# Jointer - rollers on outfeed over board?



## Flights (Feb 13, 2019)

Hi folks, im a newbie and just acquired a new jointer. Im also a software developer so the thought of an accident terrifies me.

For face jointing, I was thinking about using a laminate roller in my left hand to apply pressure and pushing only with my right with one of those gripper blocks w hooks. Seems like if I had a kickback the roller would just roll so no issues. Maybe rig a contraption w few rollers that i could drop down from above activated by a foot lever?

Definitely already have two gripper pushblocks btw


----------



## bigblockyeti (Sep 9, 2013)

I would not hold the laminate roller by hand, I always have two hands feeding stock through the jointer, face or edge jointing. A powered stock feeder would do what you're suggesting but they tend to be expensive and would require a dedicated setup every time. Something over the top of the stock might not be a bad idea but it could get in the way at the same time making it more difficult to keep both hands on the stock as it's fed through. Look at European jointer guards, they work with a cover over the cutterhead set high enough to just let the stock go under and your hand floats over the guard as it passes the cutterhead. A retrofit with such a guard could be along the lines of what you're trying to achieve but it could be difficult given the compatibility of a non-stock guard.


----------



## Unknowncraftsman (Jun 23, 2013)

Keep sharp knives in the machine and set them evenly as possible. You'll get better at setting them the more you do it.
It shouldn't take very much effort to face a board when your machine is set right.


----------



## Bill_Steele (Aug 29, 2013)

I completely understand the desire to not want to destroy your precious fingers because you need them to type in all your elegant code. For me I use the push blocks provided with my jointer or homemade push stick(s) (just a thought I wonder if an old shoe with a heel would be viable push device?). I put adhesive backed sandpaper on one of my push blocks and I find that it holds a little better. I also bought one of these push blocks which I think are very good-but the sandpaper upgrade is less expensive.

I know there have been other discussions like this, but I would suggest trying not to be fearful when you use your tools. I accidentally cut my finger on my table saw-luckily did not cut it off-so I understand your apprehension.

My thought is to take reasonable precaution (e.g. use push blocks, use provided machine guards, don't use them after drinking, drugs, or if you are upset, tired, etc.). Be present in mind when you use your tools. Educate yourself about potential risks and mitigate those risks. Keep your tools sharp. Do not try to hog off too much in one pass. Don't joint very thin or short stock. The tools that we use have the potential to be very dangerous, but many people are able to successfully use them without injuring themselves-so you should be able to do this as well.


----------



## Plasmon360 (Feb 16, 2018)

I completely understand your safety concerns. I am in the same boat as you. Not a software developer but work with computer for living.
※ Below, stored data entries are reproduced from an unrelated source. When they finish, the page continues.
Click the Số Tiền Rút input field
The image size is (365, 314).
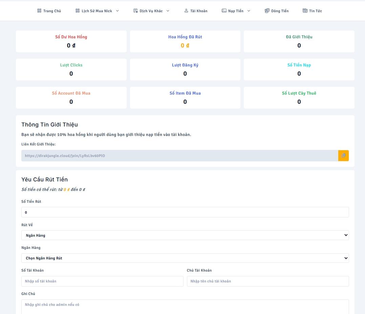185,212
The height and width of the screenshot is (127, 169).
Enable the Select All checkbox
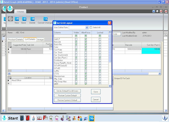(x=91, y=28)
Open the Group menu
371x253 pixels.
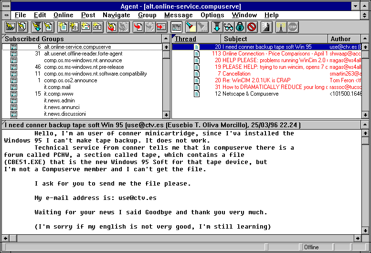coord(147,15)
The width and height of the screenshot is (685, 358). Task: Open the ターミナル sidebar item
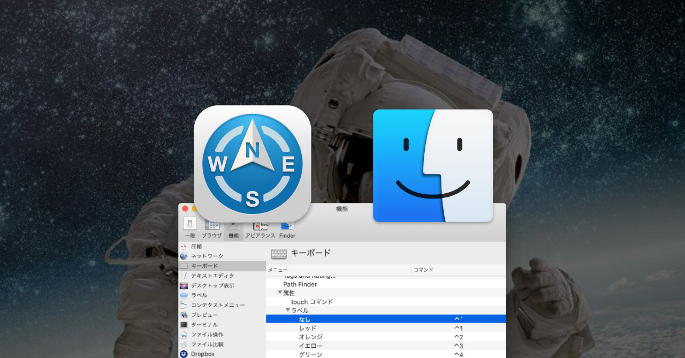click(204, 325)
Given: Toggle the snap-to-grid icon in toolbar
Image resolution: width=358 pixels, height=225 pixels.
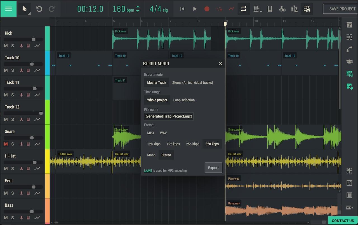Looking at the screenshot, I should [307, 9].
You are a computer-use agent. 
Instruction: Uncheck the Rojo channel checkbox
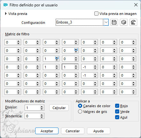tap(117, 106)
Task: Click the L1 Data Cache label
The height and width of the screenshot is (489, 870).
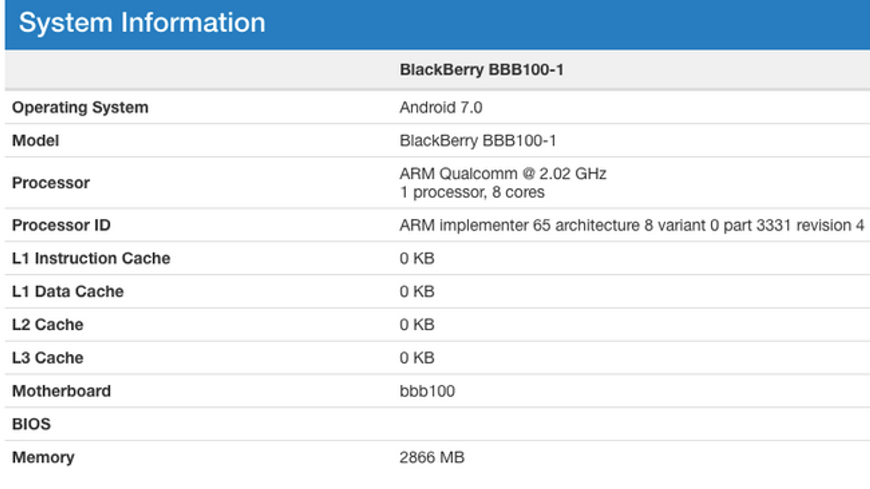Action: coord(67,292)
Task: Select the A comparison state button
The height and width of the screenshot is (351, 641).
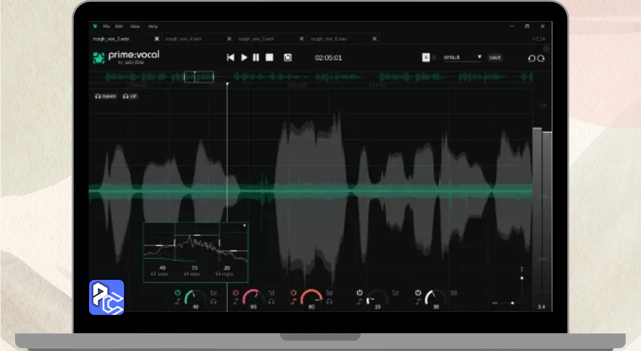Action: [426, 58]
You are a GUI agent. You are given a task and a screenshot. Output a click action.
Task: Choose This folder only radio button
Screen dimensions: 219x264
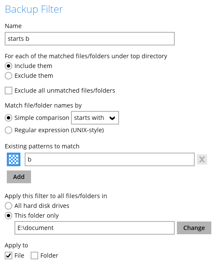9,216
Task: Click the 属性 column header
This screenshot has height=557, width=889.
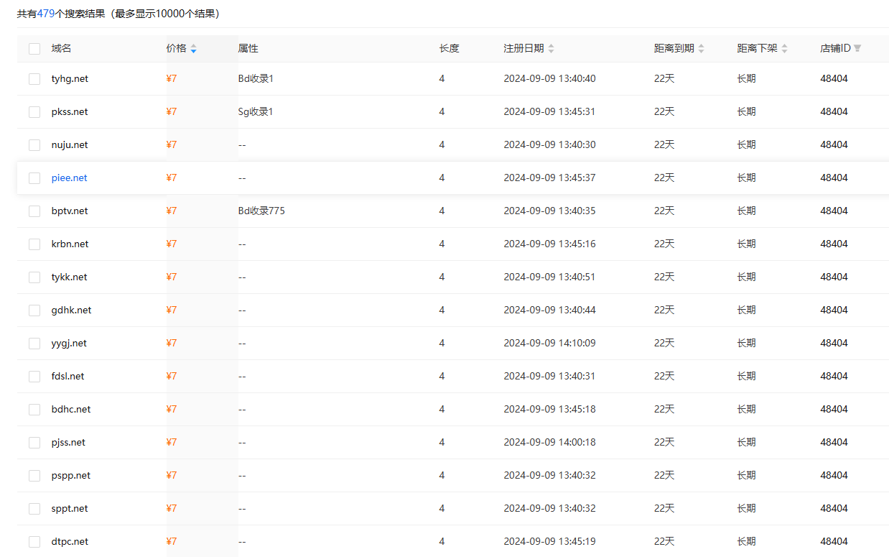Action: click(x=248, y=49)
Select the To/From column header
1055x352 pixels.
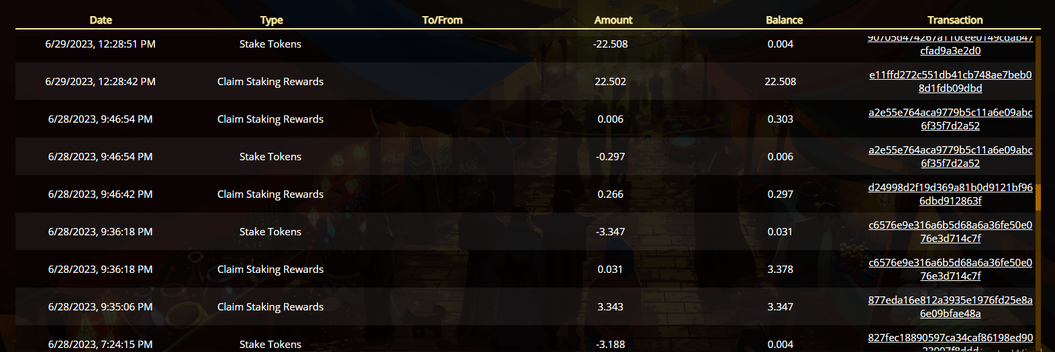[442, 20]
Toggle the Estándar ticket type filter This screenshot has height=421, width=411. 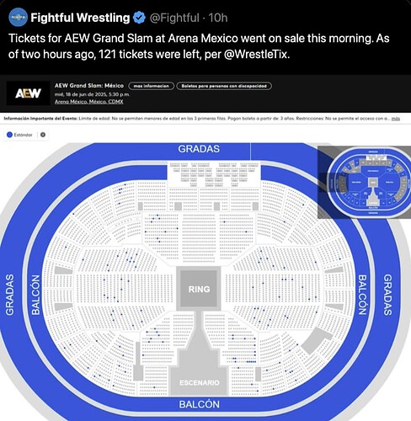pos(19,135)
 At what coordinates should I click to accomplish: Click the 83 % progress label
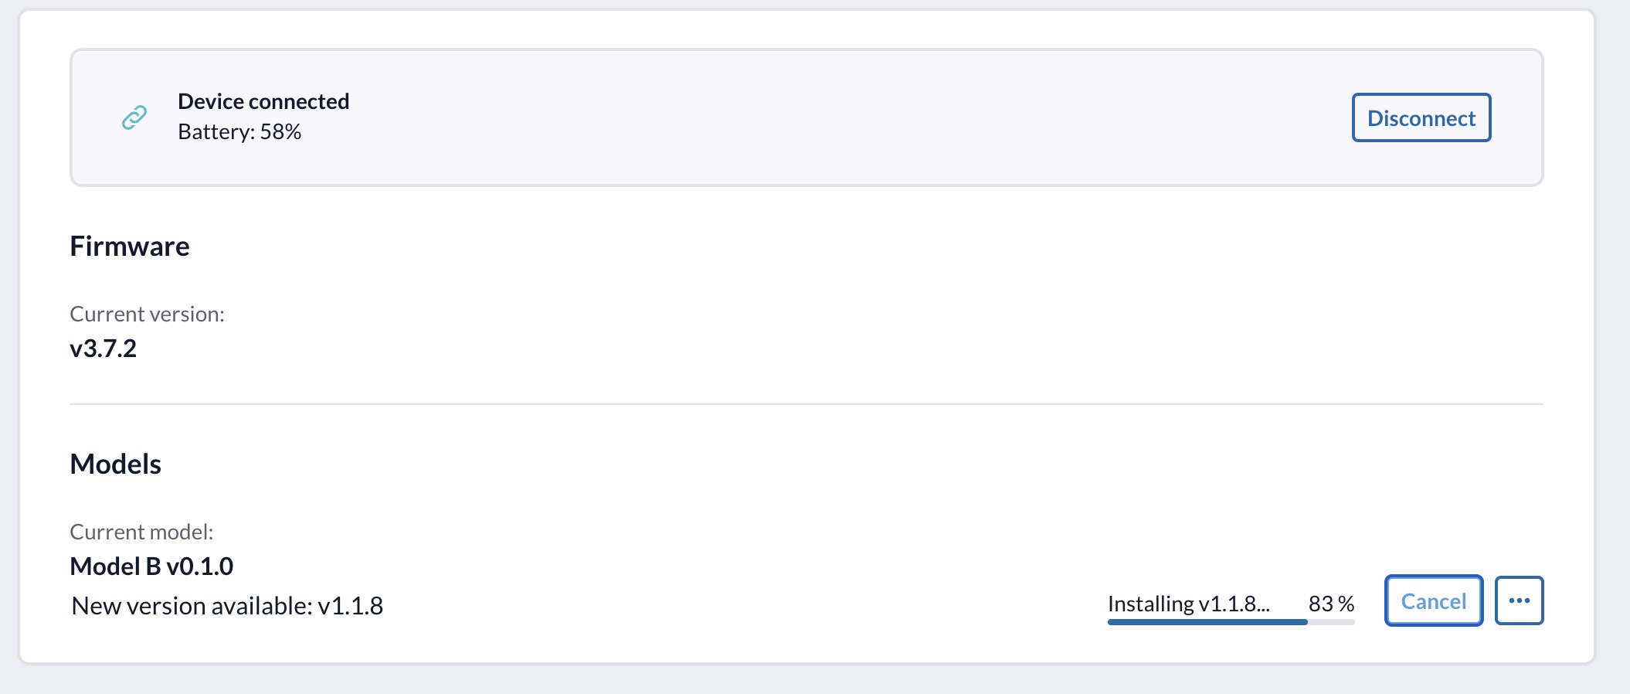click(1331, 604)

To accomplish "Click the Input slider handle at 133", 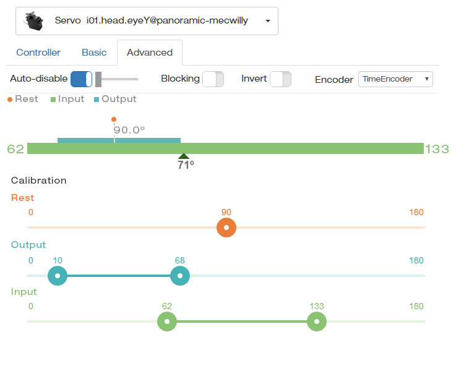I will pos(317,322).
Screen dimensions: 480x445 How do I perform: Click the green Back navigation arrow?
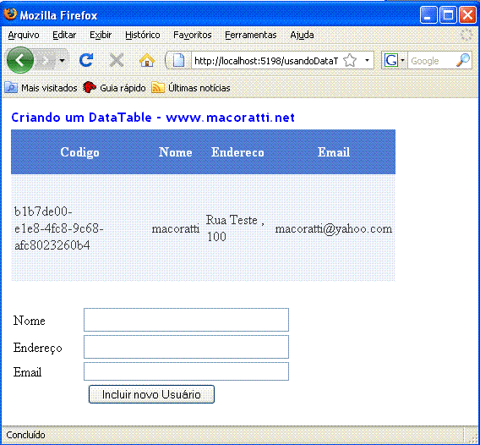(20, 60)
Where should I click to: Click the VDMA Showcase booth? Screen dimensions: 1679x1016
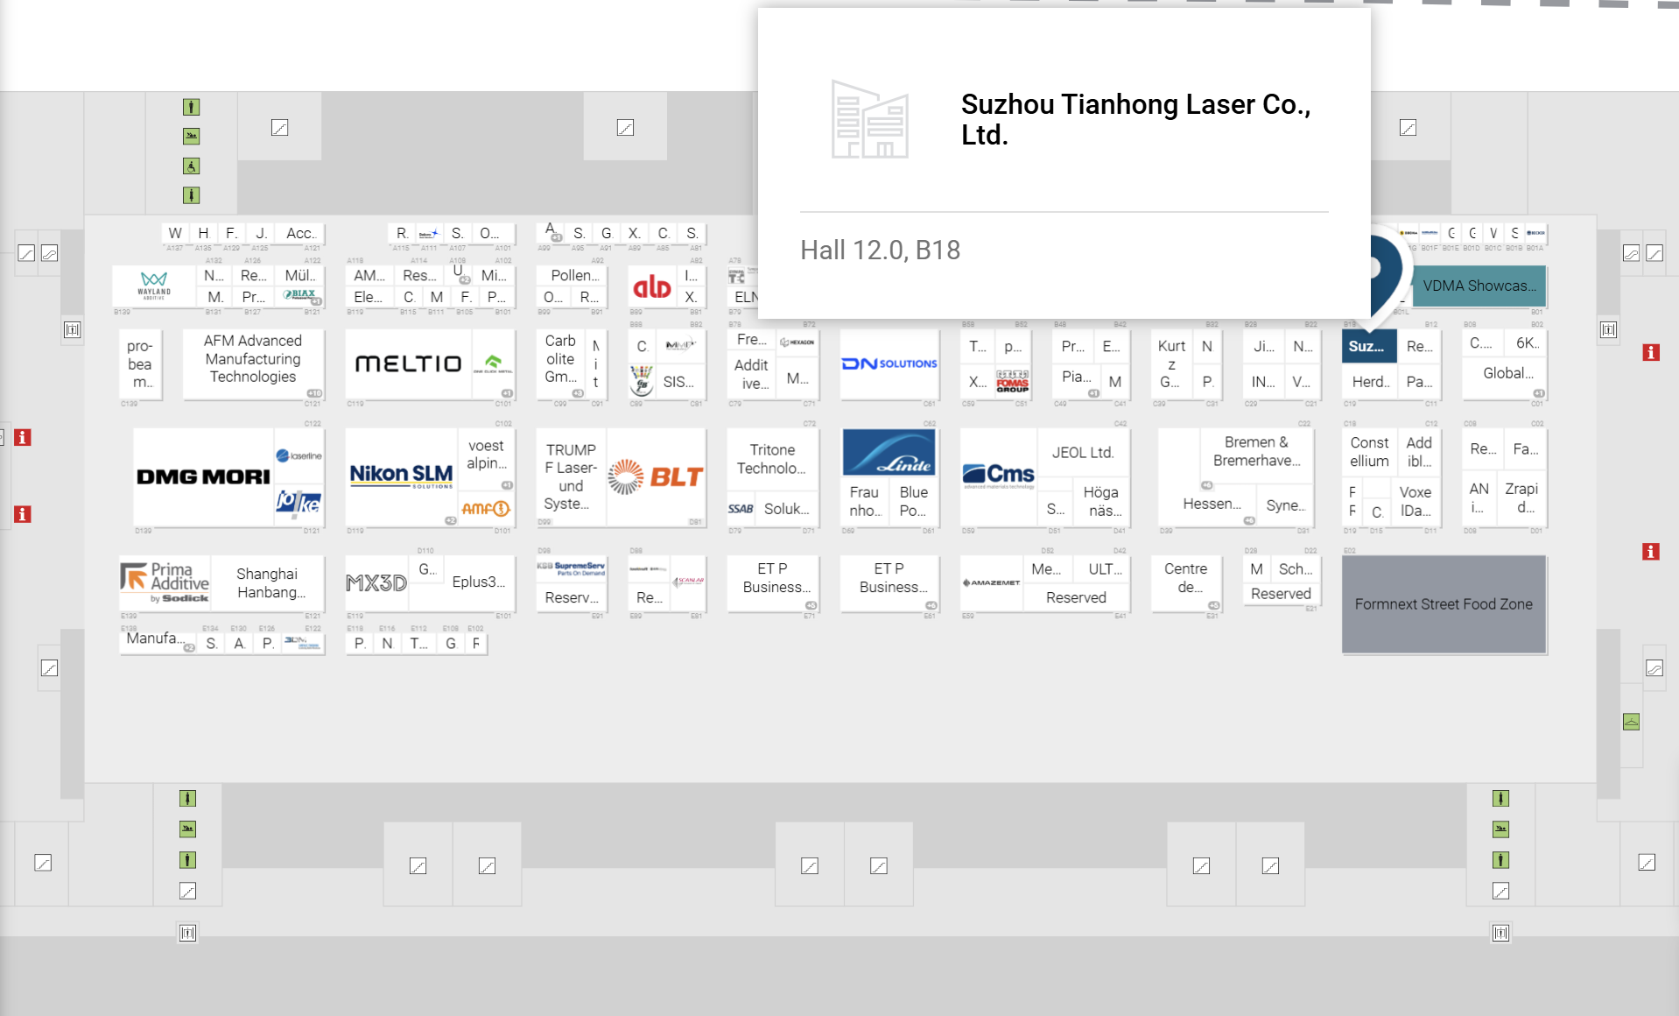click(1479, 286)
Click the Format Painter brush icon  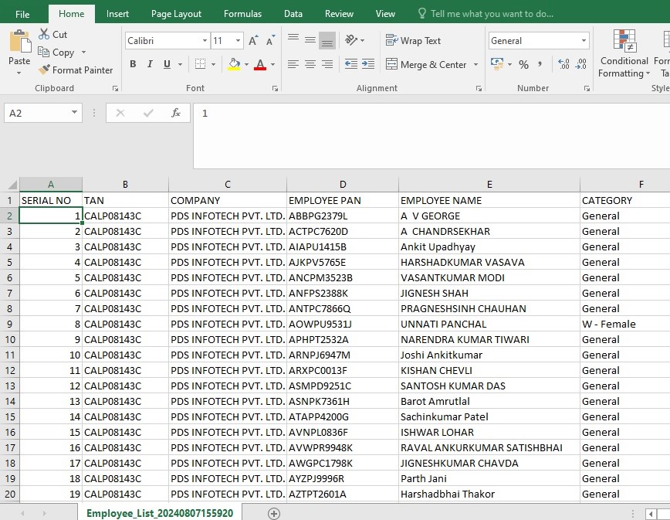point(44,70)
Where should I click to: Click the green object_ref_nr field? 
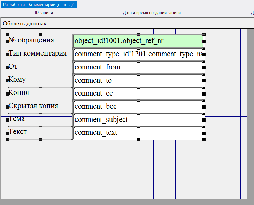(x=138, y=41)
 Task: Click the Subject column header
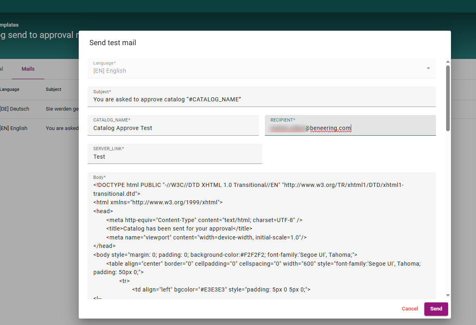pos(54,90)
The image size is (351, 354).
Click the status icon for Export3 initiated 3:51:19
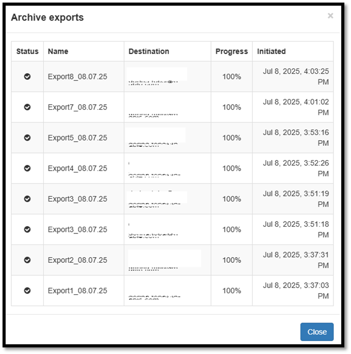(x=27, y=199)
Jointer and Table saw scare me quite a bit, but with time I am getting used to them. I follow these techniques.


I always use pushblocks and my fingers are always 3-4 inches on top of the face being jointed. i also try to keep my pushblocks 5-6 inches away from the rotating blades on both infeed and outfeed tables. 
Always operate jointer with the guard.
I do not wear long sleeves or a loose clothing like a jacket that is not zipped. 
I always do a practice run without the cutter knives rotating. This makes sure there are no surprises passing outfeed. 
When I just got my first jointer, I was trying to face joint 2 by 4's that had several knots. It was too harsh on the blade and the piece would rattle. Now a days I dont put wood that has knots on it on jointer. I like it this way.
I take very fine cut depths. its takes longer. but I am more comfortable with this.
I do not operate jointer/table saw when I am in stress of any kind ( work related, family related, sick etc). It can hold.
I told my wife not to approach me or ask questions when I am using jointer/tablesaw. Makes sure I dont loose focus or get startled.
The minimum thickness I joint are 1/2 inch. 
I had a kickback accident with a small piece of wood on my table saw. It resulted in painful bruise on my chest. I always hang this piece of wood near table saw as a remainder to be careful. 
I have been lately moving towards hand tools. it works out very well for small projects. It is less scary and more enjoyable process for me.

There are several videos on youtube showing the safety issues with jointer. please check them out.


----------



## MPython (Nov 30, 2018)

I always use these along with the guard on my jointer:

https://www.amazon.com/Bench-Dog-Tools-10-033-Push-Bloc/dp/B005HH1B9K/ref=sr_1_9?hvadid=78134098508565&hvbmt=be&hvdev=c&hvqmt=e&keywords=jointer+push+blocks&qid=1550167346&s=gateway&sr=8-9&tag=mh0b-20


----------



## RichT (Oct 14, 2016)

The problem with most rubber bottom push pads is that they get dusty and start to slip. You can clean them, but they invariably start to slip right in the middle of a pass and you're stuck.

The MicroJig GRRR-RIP blocks are superior in my opinion. Not only do they have a textured rubber pad, but each end has drop-down heels that catch on the back end of the board, so even if the rubber starts slipping (and it will), you still have a positive pusher to finish the pass. They cost more, but they're worth every penny.

Also, don't discount the value of feather boards for your jointer. The jointer might not have a miter slot that many products require, but the MagSwitch products will attach to any steel surface. Again, pricey, but worth every penny.


----------



## Flights (Feb 13, 2019)

Yep! I have two of those MicroJig blocks and they have been pretty good. Thanks everyone for the feedback, I think I will just continue on with all the safety comments I've seen.

Seems like some roller contraption or a laminate roller would just introduce more variables into the equation when I can control a lot of it. For example, I just won't joint anything narrow or shorter than… 4 ft….? 5 ft…? I know 1 ft is the cutoff, but I just want a huge margin of safety where I really can count on not having an issue.


----------



## RichT (Oct 14, 2016)

> For example, I just won t joint anything narrow or shorter than… 4 ft….? 5 ft…? I know 1 ft is the cutoff, but I just want a huge margin of safety where I really can count on not having an issue.
> 
> - Flights


All of those numbers are arbitrary. I run pieces much shorter than 1 foot over mine, but I've been doing it for decades and know what I'm doing. Give it time and don't do anything you're not comfortable with. Eventually you'll gain skill and confidence.


----------